Though only a rough estimate, there are reportedly about 2 million, or 4 percent, of American children that are home schooled, according to the National Home Education Research Institute. In some states, families do not have to register with the authorities that their child is being home schooled.

Still, Joyce Burges, co-founder of National Black Home Educators, says the practice is growing “exponentially” in the African-American community.

Burges, who home schooled all five of her children, aged 16 to 35, told the BBC:

The failings of public schools have caused all of us, whether we are white or black, to come up with creative ideas about how we can educate children. That explains the rise of the co-ops and African Americans seeing that this is not just a white thing any more.
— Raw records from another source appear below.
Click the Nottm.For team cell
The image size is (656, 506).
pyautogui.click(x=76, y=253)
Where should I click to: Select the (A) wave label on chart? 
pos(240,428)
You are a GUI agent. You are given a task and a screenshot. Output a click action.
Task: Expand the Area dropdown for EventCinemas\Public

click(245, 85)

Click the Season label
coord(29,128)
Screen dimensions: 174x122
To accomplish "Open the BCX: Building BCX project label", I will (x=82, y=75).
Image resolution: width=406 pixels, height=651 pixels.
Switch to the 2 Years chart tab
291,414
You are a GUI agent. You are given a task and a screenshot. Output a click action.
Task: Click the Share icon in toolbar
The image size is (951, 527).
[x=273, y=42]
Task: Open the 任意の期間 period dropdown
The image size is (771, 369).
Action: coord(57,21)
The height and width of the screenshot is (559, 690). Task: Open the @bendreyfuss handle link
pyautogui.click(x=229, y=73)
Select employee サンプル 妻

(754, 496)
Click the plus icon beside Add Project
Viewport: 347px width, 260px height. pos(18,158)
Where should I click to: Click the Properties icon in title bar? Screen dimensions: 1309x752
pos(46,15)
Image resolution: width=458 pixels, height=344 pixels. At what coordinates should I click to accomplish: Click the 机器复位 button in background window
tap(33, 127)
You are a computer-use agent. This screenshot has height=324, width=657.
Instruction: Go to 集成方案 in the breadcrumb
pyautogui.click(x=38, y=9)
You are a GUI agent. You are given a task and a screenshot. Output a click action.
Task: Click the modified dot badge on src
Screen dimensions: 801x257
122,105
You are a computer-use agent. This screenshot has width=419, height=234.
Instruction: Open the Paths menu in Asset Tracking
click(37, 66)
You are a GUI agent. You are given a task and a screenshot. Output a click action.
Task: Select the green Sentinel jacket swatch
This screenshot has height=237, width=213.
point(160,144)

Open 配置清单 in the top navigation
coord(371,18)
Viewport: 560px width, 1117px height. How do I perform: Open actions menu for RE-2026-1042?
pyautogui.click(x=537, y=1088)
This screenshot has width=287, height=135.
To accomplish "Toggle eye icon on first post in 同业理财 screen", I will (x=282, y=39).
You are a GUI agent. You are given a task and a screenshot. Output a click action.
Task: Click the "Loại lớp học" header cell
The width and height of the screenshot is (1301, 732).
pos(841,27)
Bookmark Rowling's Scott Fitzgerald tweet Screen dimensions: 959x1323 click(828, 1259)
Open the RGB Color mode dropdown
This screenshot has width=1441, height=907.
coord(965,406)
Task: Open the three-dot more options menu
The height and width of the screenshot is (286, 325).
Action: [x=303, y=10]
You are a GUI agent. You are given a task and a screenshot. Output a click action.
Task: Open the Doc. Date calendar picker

For others, such as Monica Utsey, who runs a home schooling co-operative for African-American children in Washington, D.C., the move to home schooling is a way for some Black parents to instill certain values, provide a more nurturing environment, and teach more in-depth lessons on Black history.

Utsey, who explained that she didn’t want her kids “to believe that their history begins with slavery,” added, “African-American mothers, especially those who have boys, have a lot of trouble in the school system. The way the classroom is designed is more conducive for girls.”

Others even say home schooling is a way to protect their children from public school educators who might otherwise be quick to prescribe drugs like Ritalin or Adderall for children who might exhibit some behavioral problems.

Whatever the reason, it seems that home schooling, for those Black families who can fit it in to their schedules, may be an emerging alternative.

Read more here.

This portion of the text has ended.